Noviembre olía en mi casa a dulce de membrillo, castañas asadas, boniatos al horno y flores de muerto. Las llamaba yo así en mi mente infantil porque aparecían por estas fechas con sus colores vivos y su olor intenso, esperando a que llegara su día en un cubo con agua colocado detrás de la puerta. Luego se iba al cementerio, que parecía una feria, y se limpiaban las tumbas y se colocaban los ramos simétricamente en los floreros. Más tarde, con el destierro migratorio, hasta nuestros muertos se quedaron lejos y los ritos se hicieron añicos como un cristal caído. En el verano, voy al cementerio y visito la tumba de mi abuela. Nos dejó encargado encarecidamente que la enterráramos en suelo campogibraltareño, costase lo que costase, que para eso ella había ahorrado de su pensión. Y allí está, a la sombra del Peñón, cerca de los huertos arenosos y de los cañaverales del Zabal. La arrullan las gaviotas y la mece el viento de Levante. Le llevo flores y le hablo un rato. De alguna forma, hago mías costumbres ancestrales y universales que hunden sus raíces, siempre, en el dolor. A nuestro pesar, los muertos nos conectan con algo sobrenatural, desconocido, perdido y reencontrado permanentemente, con algo que ahonda en nosotros mismos y que también nos eleva y nos mejora. Quizás, por eso, en silencio, visito cementerios.

En Tzintzuntzan el día de muertos inunda los panteones de altares, música, montañas de cempasúchil y luminarias; las tumbas se llenan de comida y pulque y los antiguos rituales prehispánicos se mezclan -lecciones del sincretismo más humano- con las tradiciones católicas. En Nahuizalco -donde hace casi un siglo el genocida Maximiliano Hernández acabó con los indios nahua- persiste la fiesta indígena de los difuntos llenando las calles de canchules, con sus fotografías de difuntos, sus crucifijos de madera y sus lebrillos de frutas y dulces. No hay nada comparable a deambular entre sus tumbas limpísimas, pintadas de rosa fucsia, turquesa y amarillo chillón. En algún lugar del bucólico y caótico cementerio español de Tánger deben de estar -perdidos para siempre entre la maleza- los restos de mi abuelo Francisco. En el Père Lachaise, las lápidas de nuestros afrancesados pueblan la "isla de los españoles": tan solo interrumpe su descanso la tumba hortera de algún chino rico.
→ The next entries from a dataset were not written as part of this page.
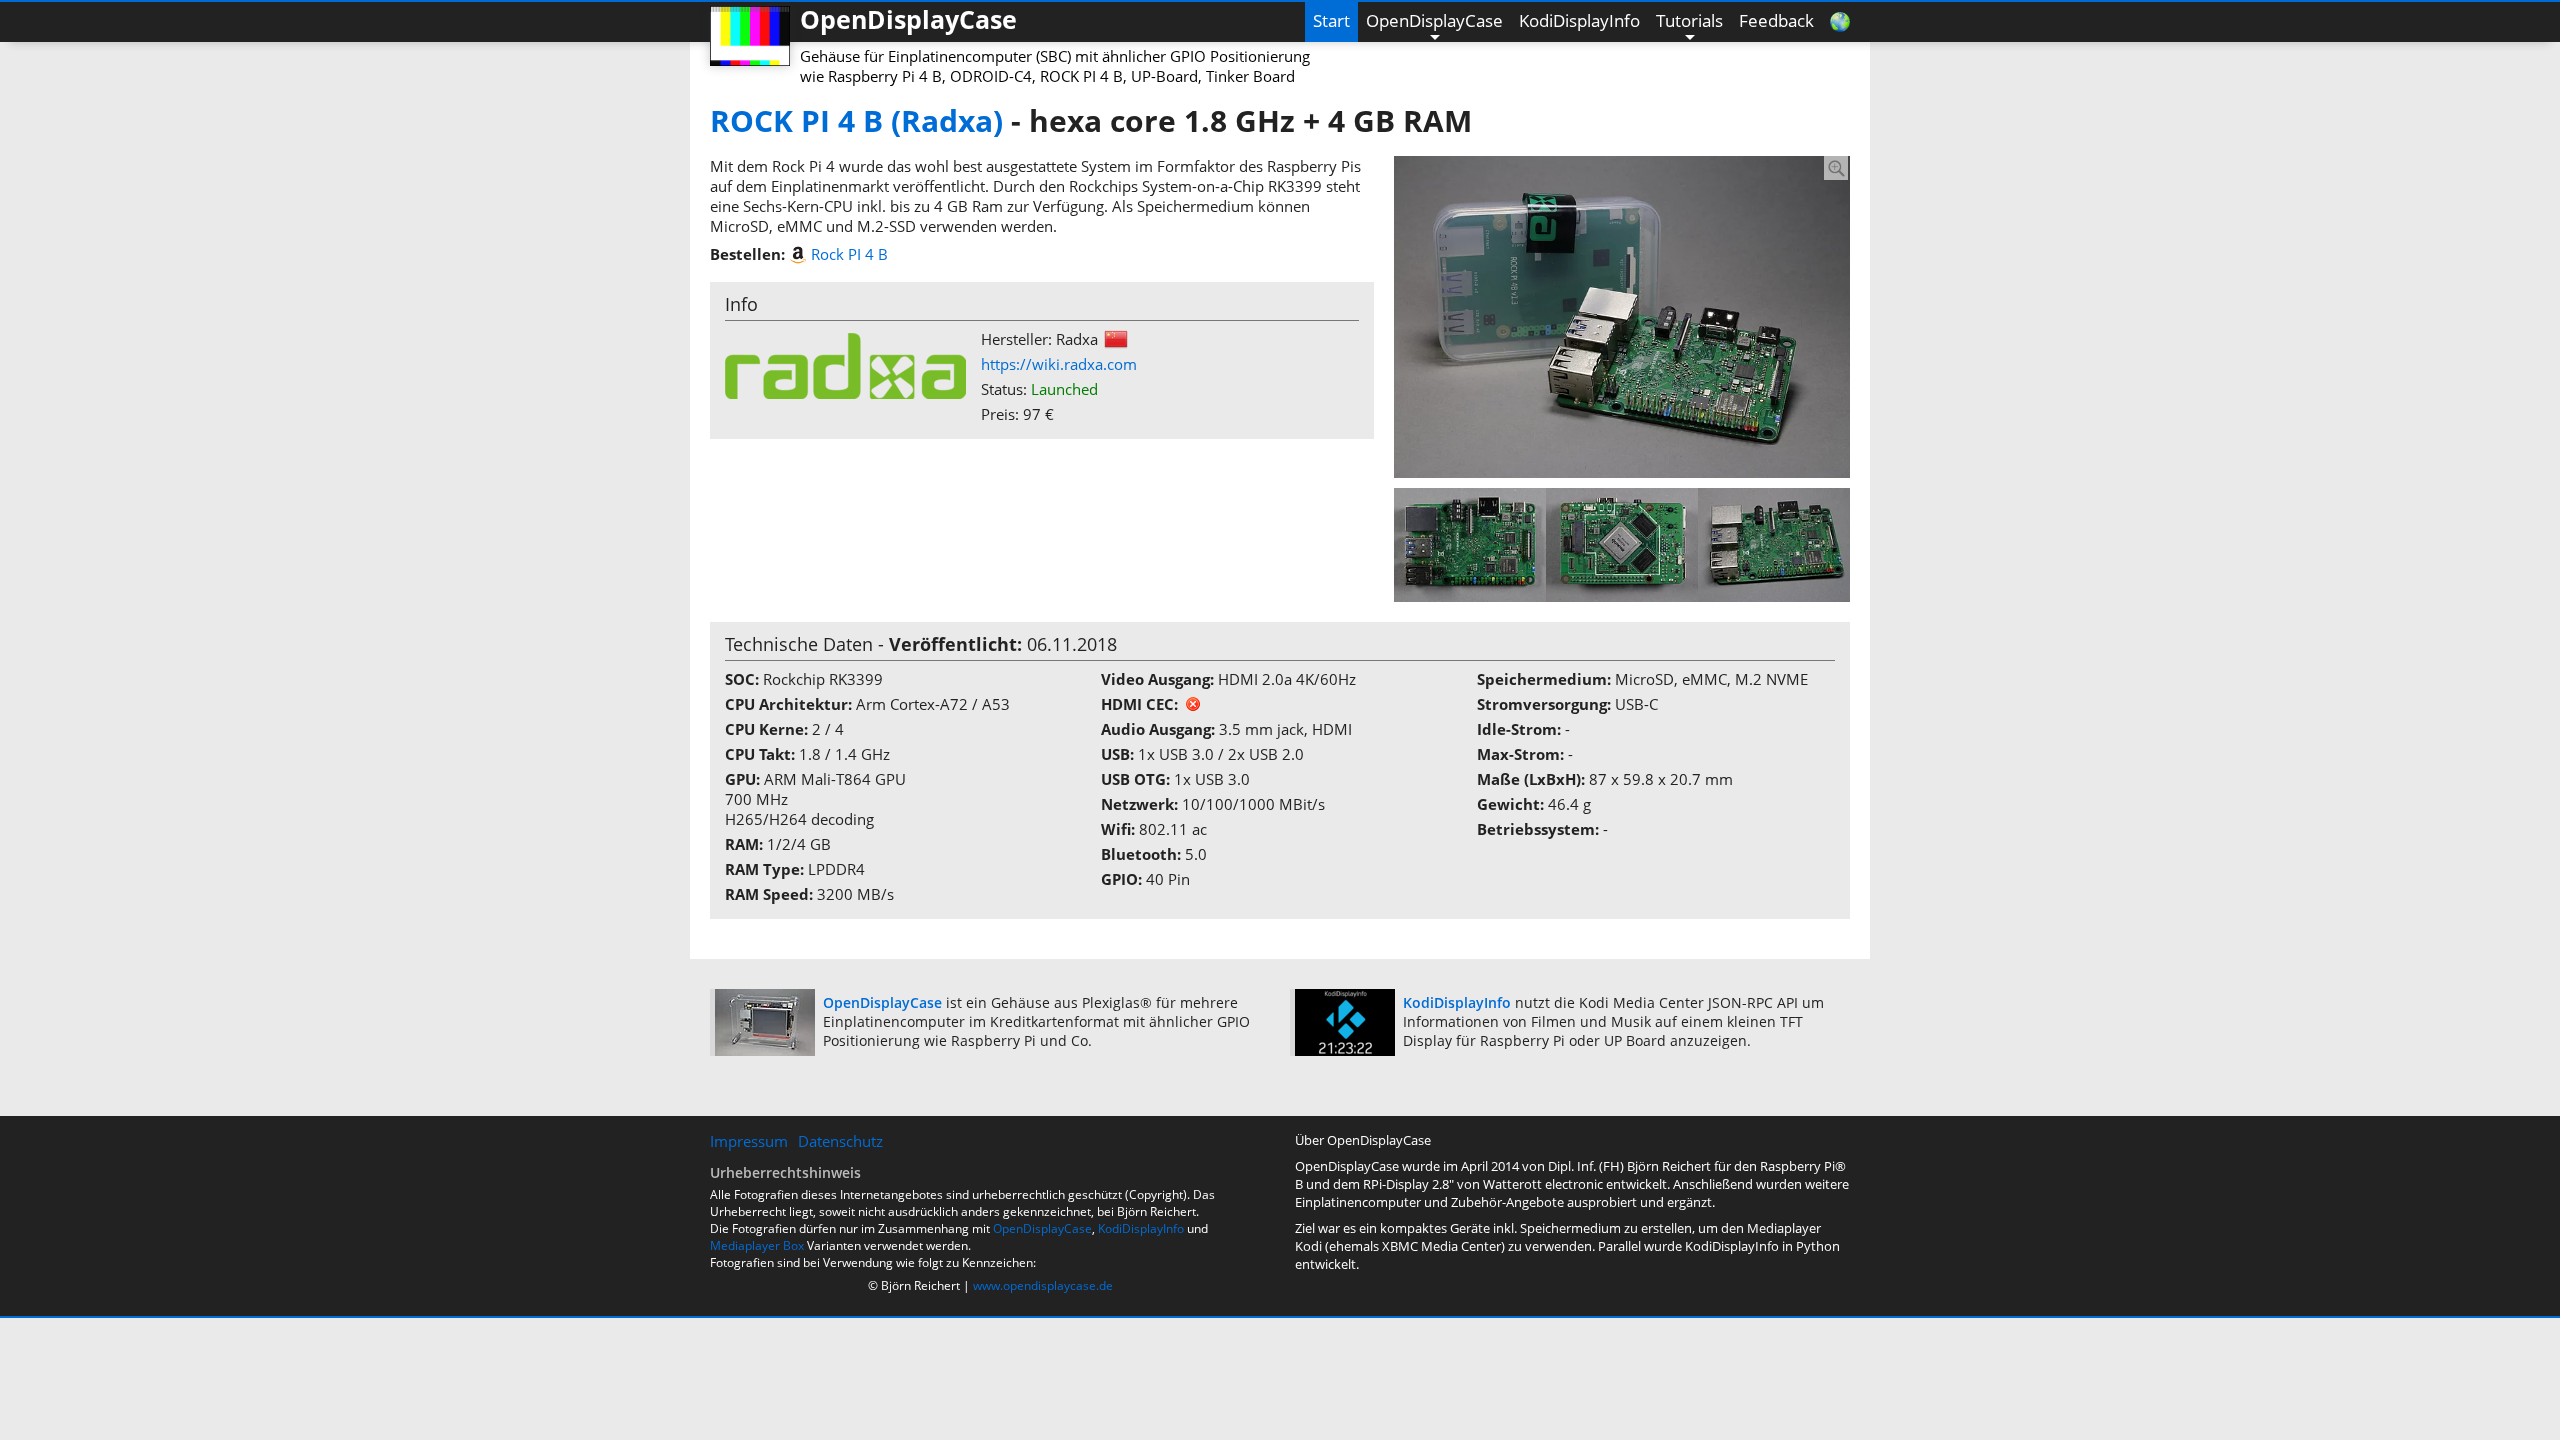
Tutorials (1689, 20)
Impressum (749, 1141)
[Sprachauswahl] (1836, 22)
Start (1331, 20)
En Gibraltar, los muertos británicos de Trafalgar y de la fiebre amarilla habitan un jardincillo recóndito y acogedor que, fuera de la antigua muralla, trepa por la roca entre rosales y helechos. En Highgate, la tumba de la familia Matheson exhibe la figura simbólica de un cordero pascual. El poderoso empresario Hugh Matheson, presidente de la Rio Tinto Company, acostumbraba a pasear por el gigantesco cementerio londinense para poner una flor sobre la tumba de su hijo muerto. En La Chacarita, alguien cuida que Gardel siempre tenga un cigarrillo encendido entre los dedos. Noviembre huele a otoño, a lágrimas, a tierra mojada y a ausencia.